June 14, 2021, “I Remember When”- “The How and Why of 66 Years!”
The October day in 1957, promised to be warm, in the little town of Grenola, Kansas. Another revival meeting where I led the hymn sing, taught choruses about Jesus to little children. The evangelist had a large family. His wife would soon add another to the family. They stayed with one of the elders who lived across the street from the local minister, where I stayed.
One evening the local minister and his wife asked me to go with them to visit the elder. Little did I know how my life would change from the one meeting. The elder’s son came home, and I was introduced. I don’t know what he saw, but I remember watching him toss his hat across the room and it landed easily on the lamp on the table. A practiced toss. He had just come from caring for his father’s cattle. Both of us kept our distance from each other, barely nodding, and turned away. Neither of us were impressed.
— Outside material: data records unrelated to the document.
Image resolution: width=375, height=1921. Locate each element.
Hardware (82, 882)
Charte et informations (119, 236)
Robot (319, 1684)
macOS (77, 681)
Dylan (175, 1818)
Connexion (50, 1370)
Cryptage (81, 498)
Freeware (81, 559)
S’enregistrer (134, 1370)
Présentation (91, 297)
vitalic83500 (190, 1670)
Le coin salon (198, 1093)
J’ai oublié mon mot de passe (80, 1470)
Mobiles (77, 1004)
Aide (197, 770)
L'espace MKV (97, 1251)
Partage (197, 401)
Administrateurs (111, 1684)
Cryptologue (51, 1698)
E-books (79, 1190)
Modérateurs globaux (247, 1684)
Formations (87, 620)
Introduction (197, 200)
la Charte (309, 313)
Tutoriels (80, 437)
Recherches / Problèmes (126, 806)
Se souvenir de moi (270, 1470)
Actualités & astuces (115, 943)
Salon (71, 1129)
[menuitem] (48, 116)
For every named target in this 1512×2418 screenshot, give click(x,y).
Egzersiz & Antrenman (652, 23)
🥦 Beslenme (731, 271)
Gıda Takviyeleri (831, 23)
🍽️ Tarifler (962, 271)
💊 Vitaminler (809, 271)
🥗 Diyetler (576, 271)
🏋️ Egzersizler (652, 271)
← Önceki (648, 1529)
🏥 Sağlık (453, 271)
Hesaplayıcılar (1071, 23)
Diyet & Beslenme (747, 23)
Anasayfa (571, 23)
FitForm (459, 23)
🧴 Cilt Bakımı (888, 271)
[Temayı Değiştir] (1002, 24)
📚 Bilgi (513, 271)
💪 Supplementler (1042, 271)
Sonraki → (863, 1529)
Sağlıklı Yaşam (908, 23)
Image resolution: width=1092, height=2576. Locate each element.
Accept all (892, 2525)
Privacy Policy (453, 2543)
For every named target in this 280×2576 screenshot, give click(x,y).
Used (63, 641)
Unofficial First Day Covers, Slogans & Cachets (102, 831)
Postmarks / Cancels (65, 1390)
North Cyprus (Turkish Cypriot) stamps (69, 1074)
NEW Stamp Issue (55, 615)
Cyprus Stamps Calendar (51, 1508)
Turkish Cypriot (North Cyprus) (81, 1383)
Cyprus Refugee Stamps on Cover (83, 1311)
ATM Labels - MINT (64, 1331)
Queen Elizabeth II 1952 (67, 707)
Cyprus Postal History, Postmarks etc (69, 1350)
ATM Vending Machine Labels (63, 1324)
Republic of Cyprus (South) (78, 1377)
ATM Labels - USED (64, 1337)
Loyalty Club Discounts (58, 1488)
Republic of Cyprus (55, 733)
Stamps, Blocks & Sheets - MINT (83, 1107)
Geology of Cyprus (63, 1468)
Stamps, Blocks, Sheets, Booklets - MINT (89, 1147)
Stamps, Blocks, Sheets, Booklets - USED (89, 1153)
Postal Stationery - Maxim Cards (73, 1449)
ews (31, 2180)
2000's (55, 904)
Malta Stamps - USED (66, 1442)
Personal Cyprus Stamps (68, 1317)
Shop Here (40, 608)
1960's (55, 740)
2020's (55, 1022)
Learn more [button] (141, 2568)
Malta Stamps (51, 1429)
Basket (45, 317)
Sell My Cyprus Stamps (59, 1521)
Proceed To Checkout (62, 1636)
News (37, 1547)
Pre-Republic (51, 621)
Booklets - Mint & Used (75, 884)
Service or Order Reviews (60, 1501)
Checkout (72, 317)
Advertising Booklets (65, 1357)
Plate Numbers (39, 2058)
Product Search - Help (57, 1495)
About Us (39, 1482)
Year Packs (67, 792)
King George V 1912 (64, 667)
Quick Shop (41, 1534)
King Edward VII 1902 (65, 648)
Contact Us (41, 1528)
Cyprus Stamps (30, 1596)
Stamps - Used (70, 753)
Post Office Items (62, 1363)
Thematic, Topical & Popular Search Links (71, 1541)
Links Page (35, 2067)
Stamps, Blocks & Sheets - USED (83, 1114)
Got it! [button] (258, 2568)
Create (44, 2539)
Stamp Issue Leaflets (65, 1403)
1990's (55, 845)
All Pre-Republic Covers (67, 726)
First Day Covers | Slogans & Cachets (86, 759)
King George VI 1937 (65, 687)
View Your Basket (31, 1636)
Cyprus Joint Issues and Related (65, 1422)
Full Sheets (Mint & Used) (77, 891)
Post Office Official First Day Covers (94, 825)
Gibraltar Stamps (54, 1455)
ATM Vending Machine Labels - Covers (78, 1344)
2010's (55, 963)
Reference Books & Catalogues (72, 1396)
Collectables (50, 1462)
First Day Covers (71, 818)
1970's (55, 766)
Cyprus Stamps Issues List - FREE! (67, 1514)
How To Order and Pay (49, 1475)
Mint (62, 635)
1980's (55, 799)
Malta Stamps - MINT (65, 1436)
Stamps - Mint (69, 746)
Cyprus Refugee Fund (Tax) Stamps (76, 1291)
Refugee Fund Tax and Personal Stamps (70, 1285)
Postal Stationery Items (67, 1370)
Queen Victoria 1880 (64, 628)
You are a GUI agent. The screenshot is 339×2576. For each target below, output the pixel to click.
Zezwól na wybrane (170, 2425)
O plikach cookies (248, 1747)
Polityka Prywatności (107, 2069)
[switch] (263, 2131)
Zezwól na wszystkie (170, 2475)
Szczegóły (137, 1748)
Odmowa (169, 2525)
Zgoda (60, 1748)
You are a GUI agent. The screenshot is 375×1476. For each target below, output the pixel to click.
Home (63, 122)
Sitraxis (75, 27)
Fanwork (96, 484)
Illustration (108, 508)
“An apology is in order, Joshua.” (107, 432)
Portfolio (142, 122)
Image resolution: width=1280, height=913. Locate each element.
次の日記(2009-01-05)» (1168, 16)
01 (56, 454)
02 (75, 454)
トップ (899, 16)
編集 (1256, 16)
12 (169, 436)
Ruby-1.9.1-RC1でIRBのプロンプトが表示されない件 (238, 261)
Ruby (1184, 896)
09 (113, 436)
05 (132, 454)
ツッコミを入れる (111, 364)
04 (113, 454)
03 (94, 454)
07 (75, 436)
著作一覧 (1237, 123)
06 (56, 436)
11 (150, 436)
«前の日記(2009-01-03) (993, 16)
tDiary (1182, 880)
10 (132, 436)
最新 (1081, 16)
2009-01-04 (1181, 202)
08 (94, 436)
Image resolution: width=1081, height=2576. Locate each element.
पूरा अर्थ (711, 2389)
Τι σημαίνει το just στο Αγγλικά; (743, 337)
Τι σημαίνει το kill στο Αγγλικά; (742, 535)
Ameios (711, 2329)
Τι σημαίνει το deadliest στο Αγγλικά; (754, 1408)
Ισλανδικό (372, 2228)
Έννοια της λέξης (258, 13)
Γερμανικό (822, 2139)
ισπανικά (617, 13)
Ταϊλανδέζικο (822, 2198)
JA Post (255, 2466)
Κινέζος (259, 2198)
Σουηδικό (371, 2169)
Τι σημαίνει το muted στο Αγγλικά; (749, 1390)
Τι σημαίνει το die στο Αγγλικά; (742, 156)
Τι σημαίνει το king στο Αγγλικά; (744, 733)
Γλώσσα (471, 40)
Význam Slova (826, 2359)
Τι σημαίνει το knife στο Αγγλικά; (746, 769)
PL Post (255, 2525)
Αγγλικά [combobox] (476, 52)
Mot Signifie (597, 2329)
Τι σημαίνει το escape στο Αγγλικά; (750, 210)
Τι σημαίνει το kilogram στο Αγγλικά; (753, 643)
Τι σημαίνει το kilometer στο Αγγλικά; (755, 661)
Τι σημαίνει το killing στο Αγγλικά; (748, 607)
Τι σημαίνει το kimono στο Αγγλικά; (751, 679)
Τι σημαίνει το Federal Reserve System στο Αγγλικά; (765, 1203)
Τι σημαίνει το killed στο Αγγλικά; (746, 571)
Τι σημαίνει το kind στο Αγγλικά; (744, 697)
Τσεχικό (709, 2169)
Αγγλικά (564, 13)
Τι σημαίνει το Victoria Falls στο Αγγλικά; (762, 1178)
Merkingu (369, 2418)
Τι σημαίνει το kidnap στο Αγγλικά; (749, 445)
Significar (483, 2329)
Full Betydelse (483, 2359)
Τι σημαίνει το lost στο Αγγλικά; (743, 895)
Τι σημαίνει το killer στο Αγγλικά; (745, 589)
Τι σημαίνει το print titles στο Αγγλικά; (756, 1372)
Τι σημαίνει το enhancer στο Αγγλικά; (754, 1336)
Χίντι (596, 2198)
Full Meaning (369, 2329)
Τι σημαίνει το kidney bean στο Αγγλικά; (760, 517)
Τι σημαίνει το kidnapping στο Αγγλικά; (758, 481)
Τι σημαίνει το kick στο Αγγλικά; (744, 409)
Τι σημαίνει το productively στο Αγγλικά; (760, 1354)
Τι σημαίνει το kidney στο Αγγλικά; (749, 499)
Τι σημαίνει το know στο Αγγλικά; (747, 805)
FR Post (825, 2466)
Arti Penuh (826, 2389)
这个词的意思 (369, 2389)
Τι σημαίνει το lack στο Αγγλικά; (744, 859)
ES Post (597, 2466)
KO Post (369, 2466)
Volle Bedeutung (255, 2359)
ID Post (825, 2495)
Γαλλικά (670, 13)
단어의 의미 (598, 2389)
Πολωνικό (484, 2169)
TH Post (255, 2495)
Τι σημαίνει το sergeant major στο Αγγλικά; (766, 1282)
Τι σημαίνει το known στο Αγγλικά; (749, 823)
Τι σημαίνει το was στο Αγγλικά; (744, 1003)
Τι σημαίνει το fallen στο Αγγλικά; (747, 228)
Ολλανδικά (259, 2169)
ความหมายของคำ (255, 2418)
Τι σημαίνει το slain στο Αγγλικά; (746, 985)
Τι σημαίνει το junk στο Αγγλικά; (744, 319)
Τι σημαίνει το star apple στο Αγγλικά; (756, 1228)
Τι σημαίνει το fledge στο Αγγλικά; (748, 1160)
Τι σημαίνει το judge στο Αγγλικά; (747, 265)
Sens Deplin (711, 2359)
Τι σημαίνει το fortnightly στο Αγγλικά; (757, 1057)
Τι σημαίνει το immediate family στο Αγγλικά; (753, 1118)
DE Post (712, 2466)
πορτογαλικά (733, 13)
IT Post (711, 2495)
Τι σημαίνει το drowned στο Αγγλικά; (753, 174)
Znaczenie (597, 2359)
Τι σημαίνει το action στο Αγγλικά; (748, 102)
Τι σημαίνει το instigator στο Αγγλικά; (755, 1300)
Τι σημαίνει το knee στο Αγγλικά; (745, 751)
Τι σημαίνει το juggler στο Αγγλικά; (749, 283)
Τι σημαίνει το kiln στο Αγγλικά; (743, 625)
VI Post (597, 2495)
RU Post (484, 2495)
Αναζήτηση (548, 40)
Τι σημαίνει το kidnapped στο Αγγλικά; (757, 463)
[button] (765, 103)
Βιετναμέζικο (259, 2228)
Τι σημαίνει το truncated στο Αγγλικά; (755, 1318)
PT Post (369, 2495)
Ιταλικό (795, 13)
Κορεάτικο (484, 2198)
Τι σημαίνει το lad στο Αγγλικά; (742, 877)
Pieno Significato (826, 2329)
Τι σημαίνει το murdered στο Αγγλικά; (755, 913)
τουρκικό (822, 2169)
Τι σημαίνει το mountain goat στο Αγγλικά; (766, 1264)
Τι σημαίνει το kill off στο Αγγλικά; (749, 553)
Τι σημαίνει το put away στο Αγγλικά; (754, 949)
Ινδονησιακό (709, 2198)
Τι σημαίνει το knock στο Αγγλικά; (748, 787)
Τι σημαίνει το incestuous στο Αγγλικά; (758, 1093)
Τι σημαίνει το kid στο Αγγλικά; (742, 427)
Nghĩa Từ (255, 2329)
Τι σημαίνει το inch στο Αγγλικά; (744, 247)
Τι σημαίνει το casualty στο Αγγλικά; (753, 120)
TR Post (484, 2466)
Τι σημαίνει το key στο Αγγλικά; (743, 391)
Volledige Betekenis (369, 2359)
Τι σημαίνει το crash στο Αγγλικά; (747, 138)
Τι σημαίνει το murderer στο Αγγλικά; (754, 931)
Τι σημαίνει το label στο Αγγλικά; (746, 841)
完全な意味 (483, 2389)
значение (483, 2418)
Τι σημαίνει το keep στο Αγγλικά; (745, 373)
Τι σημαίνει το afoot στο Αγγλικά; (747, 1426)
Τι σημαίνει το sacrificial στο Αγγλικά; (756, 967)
The next day, I sat on the front porch in the sun to read awhile. My reading was interrupted when a rock landed near me with a thump. I looked across the road, and there was Frank. He worked on some king of farm equipment.
I walked across the street to ask him why he threw rocks at me. We began laughing. I looked in the garage and saw a stack of Favorite Hymnals. He gave me one, I still have it.
I stayed longer to help with the Evangelist’s family to help. I learned that Frank, bought coats for all the children, since the days were getting cooler. That was impressive.
Frank’s birthday, October 22, and by then we were friends and learned he liked apple pie. I made Frank an apple year on his birthday from 1951 to 2014…after that. Always a Happy Birthday carved in the top crust.
The local minister wanted a Halloween party for the youth. We enjoyed doing the project together. Then one evening I made fudge and we visited, and one evening we went to the movies. As we said good night, he surprised me, put his arm around me, and kissed me. I felt at home and felt safe in his arms, not wanting to leave.
When I returned to my home, I told Mother about his proposal of marriage. She surprised me by pointing out all the things that were positive. He asked me again when he drove me to another small town for another revival, and I said the ‘yes’ that changed our lives. The date was set for February 1, 1952. We were married by the Grenola minister, and after a honeymoon, we began our home in a two-room house in the country. There was an outhouse in the yard, which blew over one windy day. We bathed in a galvanized tub. After we finished, I washed the kitchen floor with the bath water.
Then Frank began piping water from the spring across the road. What a celebration to turn on the faucet in the kitchen and see running water. Next, his Uncle Galileo came and after some time two rooms were added, one was a bathroom. It was finished…before the surprise of twin boys were born. The second boy did not live! This was ten months after we were married.
It was then I realized the depth of love my Frank had when he bought a blue suit for Donnie to be buried in. The local minister conducted the graveside service attended by Frank, and the two grandfathers. Three more children were added.
I have a mental picture of going to see the doctor when Dan was six weeks old. No diaper bag. Frank carried the baby, ready to care for Dan’s every need. As he walked ahead of me, a diaper trailed from his left jean pocket and a baby bottle of milk in the right pocket. The picture of a Dad who is ‘all in’!
There were many changes in the sixty-six years we shared. “I love you” was often heard. During his last four years, Lewy Body Dementia erased his memory. I often found him reading the Bible…His faith was in Jesus, always. We listened to hymns together when I visited him, as often as possible. We prayed together and we talked about Jesus.
Sometime he asked if Pappy (his father) was up yet. He forgot me, and he forgot his children and grandchildren.
Not long before he died, he gave me a love-gift I will never forget. Although he had forgotten me, he said, “When you are near me, I always feel better.” His last, “I love you!”